Jemison’s childhood included the space race, the Civil Rights Movement, seeing Americans land on the Moon, and watching Nichelle Nichols play Lieutenant Uhura on the original Star Trek series.

“I grew up during a time when our potential seemed limitless,” Jemison said. “So I didn’t want to be an astronaut – I wanted to go into space. It’s not a semantics thing – I thought that by the time I made it to space, I’d be a scientist on Mars.”

That’s why shortly after her shuttle flight, Jemison left NASA to pursue other challenges and at age 61, she is now principal of the 100 Year Starship, a U.S. Defense Advanced Research Projects Agency (DARPA)-funded project working to make human travel beyond the solar system a reality in the next century.

“The reason we’re not at Mars has nothing to do with technology — it has to do with public commitment,” said Jemison. “But we cannot do interstellar with what we know right now.”

Jemison believes that in order to become an interstellar species, we have to change people’s perspectives, and that along the way, we’ll be able to improve life on Earth. There are a number of barriers to interstellar travel that need to be solved and include everything from communications, sustainable agriculture and nutrition, to human behavior and identity.
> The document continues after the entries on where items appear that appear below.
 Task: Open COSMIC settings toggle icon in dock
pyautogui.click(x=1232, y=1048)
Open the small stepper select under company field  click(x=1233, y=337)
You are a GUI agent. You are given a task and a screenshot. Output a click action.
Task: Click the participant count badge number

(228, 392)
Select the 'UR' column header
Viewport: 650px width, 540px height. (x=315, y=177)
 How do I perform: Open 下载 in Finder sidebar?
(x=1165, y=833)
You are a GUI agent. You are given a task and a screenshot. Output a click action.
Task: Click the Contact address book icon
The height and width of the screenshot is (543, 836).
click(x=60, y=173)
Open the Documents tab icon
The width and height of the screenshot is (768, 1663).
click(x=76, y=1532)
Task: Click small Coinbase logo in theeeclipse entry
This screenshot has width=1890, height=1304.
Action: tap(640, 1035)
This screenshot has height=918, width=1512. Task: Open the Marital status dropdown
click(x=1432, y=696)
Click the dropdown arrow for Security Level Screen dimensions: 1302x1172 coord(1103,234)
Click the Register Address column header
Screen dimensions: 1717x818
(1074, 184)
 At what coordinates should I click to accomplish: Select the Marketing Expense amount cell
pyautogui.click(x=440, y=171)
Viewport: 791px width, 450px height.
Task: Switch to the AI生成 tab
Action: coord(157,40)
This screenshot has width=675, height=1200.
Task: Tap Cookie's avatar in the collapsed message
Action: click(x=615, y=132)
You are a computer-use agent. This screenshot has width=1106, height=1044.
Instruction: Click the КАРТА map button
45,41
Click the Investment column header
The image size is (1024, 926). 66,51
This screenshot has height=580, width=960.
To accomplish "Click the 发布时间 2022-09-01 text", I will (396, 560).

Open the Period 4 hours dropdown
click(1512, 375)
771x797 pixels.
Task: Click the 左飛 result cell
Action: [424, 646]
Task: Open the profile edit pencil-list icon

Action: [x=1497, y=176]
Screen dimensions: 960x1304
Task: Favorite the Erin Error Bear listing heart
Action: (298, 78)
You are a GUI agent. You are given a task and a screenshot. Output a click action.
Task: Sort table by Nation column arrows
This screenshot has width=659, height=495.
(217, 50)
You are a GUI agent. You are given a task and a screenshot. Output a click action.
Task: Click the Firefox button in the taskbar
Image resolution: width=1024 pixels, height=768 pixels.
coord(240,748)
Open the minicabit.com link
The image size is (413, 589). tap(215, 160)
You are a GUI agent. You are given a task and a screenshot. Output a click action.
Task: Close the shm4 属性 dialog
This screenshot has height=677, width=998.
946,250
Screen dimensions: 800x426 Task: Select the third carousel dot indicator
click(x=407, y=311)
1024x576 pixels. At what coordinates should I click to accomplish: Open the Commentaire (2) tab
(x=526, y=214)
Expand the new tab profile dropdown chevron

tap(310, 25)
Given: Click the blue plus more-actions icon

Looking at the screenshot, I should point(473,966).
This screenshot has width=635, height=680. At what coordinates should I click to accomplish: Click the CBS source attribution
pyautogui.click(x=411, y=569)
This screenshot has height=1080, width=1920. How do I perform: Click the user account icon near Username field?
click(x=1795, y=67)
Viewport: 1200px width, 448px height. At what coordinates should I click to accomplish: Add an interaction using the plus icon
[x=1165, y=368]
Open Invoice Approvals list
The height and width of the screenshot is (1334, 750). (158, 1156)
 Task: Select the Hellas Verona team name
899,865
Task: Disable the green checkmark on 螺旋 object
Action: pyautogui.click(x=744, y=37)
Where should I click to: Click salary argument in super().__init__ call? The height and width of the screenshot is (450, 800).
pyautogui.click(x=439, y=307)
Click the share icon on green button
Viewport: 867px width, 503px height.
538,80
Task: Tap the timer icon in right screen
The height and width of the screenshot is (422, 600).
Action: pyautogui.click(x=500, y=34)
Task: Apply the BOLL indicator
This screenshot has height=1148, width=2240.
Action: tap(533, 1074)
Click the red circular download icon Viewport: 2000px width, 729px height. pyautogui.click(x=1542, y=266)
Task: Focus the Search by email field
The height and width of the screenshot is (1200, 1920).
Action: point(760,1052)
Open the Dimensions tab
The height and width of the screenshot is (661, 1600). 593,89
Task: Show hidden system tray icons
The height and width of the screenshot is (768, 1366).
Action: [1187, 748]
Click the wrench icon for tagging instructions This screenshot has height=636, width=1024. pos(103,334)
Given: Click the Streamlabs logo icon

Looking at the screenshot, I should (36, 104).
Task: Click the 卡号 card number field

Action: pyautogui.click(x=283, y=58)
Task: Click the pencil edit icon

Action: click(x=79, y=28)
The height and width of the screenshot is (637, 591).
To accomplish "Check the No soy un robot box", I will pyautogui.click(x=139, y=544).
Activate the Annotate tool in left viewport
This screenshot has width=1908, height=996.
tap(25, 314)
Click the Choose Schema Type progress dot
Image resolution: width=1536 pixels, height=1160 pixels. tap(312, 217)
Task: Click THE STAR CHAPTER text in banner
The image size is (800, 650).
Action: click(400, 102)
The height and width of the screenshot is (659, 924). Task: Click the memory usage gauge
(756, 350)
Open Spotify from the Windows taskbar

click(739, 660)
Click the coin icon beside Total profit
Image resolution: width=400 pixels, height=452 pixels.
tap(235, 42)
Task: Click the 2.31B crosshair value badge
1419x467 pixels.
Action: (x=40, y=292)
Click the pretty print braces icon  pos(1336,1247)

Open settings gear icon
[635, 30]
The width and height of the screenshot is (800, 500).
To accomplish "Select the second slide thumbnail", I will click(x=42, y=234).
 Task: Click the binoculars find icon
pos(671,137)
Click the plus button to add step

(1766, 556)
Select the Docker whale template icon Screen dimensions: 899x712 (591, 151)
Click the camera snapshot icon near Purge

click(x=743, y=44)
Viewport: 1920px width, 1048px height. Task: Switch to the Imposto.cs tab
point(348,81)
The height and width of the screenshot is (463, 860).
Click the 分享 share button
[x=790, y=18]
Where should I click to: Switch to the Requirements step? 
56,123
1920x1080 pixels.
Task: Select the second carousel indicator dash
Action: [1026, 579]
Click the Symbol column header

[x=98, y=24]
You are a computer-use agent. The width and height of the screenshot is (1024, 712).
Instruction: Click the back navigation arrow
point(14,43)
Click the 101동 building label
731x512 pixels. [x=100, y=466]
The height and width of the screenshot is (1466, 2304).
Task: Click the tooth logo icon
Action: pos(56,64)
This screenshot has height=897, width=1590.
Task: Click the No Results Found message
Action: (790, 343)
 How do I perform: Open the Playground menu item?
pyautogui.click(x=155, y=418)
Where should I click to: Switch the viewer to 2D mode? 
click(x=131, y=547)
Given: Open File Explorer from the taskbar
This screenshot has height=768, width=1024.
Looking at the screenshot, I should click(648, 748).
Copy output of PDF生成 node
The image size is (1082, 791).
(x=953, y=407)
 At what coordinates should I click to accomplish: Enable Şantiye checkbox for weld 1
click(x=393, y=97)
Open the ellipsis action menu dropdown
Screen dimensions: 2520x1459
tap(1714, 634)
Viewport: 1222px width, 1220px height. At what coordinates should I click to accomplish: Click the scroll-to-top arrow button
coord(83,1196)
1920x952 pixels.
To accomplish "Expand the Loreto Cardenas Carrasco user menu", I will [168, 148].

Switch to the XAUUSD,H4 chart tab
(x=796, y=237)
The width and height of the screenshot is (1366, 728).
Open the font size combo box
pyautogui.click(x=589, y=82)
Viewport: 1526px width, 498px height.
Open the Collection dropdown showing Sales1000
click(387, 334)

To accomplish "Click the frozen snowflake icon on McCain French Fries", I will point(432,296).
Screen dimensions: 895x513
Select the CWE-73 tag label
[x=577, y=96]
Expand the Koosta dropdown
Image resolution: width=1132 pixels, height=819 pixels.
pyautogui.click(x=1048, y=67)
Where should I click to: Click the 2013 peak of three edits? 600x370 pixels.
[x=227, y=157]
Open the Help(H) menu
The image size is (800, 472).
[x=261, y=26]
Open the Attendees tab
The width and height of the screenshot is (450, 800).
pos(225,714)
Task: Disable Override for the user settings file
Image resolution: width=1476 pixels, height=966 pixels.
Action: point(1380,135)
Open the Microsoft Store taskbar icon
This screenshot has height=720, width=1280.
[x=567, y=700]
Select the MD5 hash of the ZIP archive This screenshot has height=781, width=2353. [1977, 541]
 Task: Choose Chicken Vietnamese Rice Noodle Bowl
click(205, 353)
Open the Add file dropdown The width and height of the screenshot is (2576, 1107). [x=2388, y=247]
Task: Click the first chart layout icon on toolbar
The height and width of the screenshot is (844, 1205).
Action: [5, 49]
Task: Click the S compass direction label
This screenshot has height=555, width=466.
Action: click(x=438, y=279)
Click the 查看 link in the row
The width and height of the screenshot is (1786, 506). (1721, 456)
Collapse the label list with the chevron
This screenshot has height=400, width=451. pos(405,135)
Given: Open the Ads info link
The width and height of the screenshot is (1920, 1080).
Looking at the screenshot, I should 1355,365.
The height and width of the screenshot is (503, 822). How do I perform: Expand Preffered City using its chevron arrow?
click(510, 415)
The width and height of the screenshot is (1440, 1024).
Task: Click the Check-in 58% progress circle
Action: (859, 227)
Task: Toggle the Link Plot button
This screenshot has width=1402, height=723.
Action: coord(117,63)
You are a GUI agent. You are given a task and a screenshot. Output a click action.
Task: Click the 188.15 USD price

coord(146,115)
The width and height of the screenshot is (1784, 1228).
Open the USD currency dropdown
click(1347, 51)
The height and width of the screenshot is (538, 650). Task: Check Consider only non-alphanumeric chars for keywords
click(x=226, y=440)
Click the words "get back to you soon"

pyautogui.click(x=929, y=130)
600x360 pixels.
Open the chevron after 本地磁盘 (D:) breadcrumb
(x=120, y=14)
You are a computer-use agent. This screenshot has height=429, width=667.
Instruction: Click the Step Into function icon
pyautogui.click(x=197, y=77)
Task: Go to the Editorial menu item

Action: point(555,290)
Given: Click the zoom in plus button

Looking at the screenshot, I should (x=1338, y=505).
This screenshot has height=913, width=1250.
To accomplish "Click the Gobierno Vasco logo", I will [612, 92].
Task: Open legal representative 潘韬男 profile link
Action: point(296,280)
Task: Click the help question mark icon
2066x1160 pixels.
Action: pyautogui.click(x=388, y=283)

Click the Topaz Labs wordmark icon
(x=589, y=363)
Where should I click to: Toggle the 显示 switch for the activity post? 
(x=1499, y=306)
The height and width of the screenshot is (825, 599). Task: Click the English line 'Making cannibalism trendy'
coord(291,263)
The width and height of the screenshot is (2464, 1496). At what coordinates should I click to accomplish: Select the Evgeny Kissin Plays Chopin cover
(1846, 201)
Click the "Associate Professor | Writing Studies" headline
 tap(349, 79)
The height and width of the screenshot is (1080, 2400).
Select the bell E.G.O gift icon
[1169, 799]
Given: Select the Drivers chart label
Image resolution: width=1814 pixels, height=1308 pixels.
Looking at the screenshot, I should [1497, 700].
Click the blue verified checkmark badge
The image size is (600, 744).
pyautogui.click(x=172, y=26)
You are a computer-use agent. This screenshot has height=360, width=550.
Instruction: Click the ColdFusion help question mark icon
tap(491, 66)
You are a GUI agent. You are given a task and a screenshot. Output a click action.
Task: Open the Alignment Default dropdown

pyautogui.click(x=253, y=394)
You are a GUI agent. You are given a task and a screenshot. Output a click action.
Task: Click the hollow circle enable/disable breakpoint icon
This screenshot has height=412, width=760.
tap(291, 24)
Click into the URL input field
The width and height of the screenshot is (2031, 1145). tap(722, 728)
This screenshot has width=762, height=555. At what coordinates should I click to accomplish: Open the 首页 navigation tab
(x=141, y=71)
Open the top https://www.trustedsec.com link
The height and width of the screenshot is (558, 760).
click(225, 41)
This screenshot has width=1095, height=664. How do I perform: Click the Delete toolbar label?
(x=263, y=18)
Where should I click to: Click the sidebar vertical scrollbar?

“These are all things that are required for us to live on this planet, including learning human behavior,” said Jemison. “The challenge of human interstellar travel mirrors human challenges on Earth.”

That’s where inclusion becomes key, according to Jemison. Achieving audacious goals in space will require the intelligence of a diverse array of contributors, not just a chosen few. Jemison believes there’s a serious flaw with STEM programs today.

“Right now we’re at a critical point where we’re trying to improve human quality of life and we’re looking to the STEM fields to do that, but it’s cutting a path through this world, with only one-third of the people participating and bringing their questions and experiences to the table,” Jemison said. “The scientists and funders get to choose what we look at – what problems to solve, what priorities to address – and they also get to choose the means and the methods.”

Jemison believes that more perspectives are needed in order to bring balance and value to the space program. Determining how space technology makes a difference on Earth will depend on who you ask and who you involve.

“Across the world, every group of people have looked up at the stars,” said Jemison. It’s a shared experience that calls out to artists and clothing designers and doctors and dreamers, as well as to scientists and engineers.

“Space exploration will reach its full impact for peace on Earth when it’s inclusive,” Jemison said.

“Recognizing that I have a role to play and that I should actively contribute – it was energizing. We each have the opportunity to contribute to the creation of the future.”